Écrit le 21/12/2023
L’ordonnance du 6 décembre 2023 vise à faire évoluer les obligations de transparence des entreprises afin de permettre à tous de disposer d’informations détaillées sur la durabilité des entreprises qui seront standardisées et comparables au niveau européen, transposant ainsi la directive européenne du 14 décembre 2022 en ce qui concerne la publication d'informations en matière de durabilité par les entreprises (CSRD).
Le garde des Sceaux, ministre de la Justice, a présenté en Conseil des ministres du 6 décembre 2023 une ordonnance relative à la publication et à la certification d’informations en matière de durabilité et aux obligations environnementales, sociales et de gouvernement d’entreprise des sociétés commerciales.
L’ordonnance est prise en application de l’article 12 de la loi n° 2023-171 du 9 mars 2023 portant diverses dispositions d'adaptation au droit de l'Union européenne dans les domaines de l'économie, de la santé, du travail, des transports et de l'agriculture.
L’ordonnance vise tout d’abord à transposer les dispositions législatives de la directive du 14 décembre 2022 en ce qui concerne la publication d'informations en matière de durabilité par les entreprises (CSRD). Pour cela, elle renforce tout d’abord les obligations de transparence en matière de durabilité des grandes entreprises et des petites et moyennes entreprises cotées en bourse, ainsi que, par un régime spécifique, des entreprises de pays tiers disposant d’une succursale ou d’une filiale en France. Ces informations portent sur les enjeux sociaux, environnementaux et de gouvernance (ESG) et seront établies selon le principe dit de « double matérialité », qui conduit à refléter à la fois les incidences de l’activité de l’entreprise sur les enjeux de durabilité, mais aussi les incidences de ces enjeux sur l’entreprise.

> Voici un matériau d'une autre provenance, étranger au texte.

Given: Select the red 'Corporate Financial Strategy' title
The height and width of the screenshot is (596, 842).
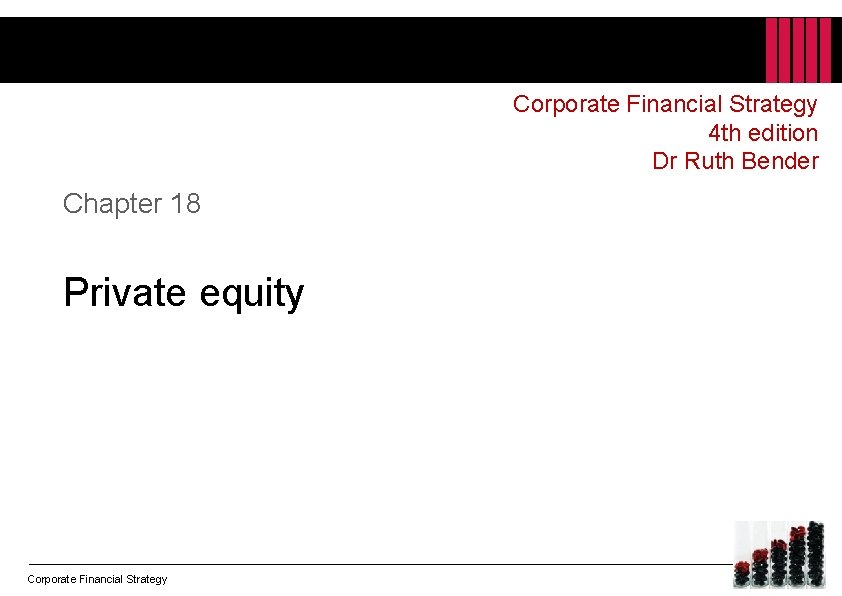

En outre, l’ordonnance prévoit que ces informations soient certifiées par un commissaire aux comptes ou par un organisme tiers indépendant accrédité. Des exigences et garanties reprenant celles encadrant actuellement la certification des comptes sont prévues. L’ensemble des professionnels procédant à cette nouvelle mission seront supervisés par la Haute autorité de l’audit (H2A), que l’ordonnance fait succéder au Haut conseil du commissariat aux comptes (H3C) en en adaptant l’organisation.
L’ordonnance vise également à tirer les conséquences des nouvelles dispositions législatives de transposition en simplifiant, réorganisant et harmonisant plusieurs dispositifs du code de commerce existant en matière de responsabilité sociale et environnementale des entreprises.
Cette ordonnance représente une évolution majeure des obligations de transparence en matière de durabilité dans la mesure où l’ensemble des parties prenantes des entreprises (investisseurs, salariés, clients, associations de la société civile) auront désormais un accès facilité à une information détaillée, standardisée et comparable au niveau européen, et faisant l’objet d’une certification indépendante.
L’ordonnance entrera progressivement en vigueur à partir du 1er janvier 2024, en fonction de la taille des entreprises.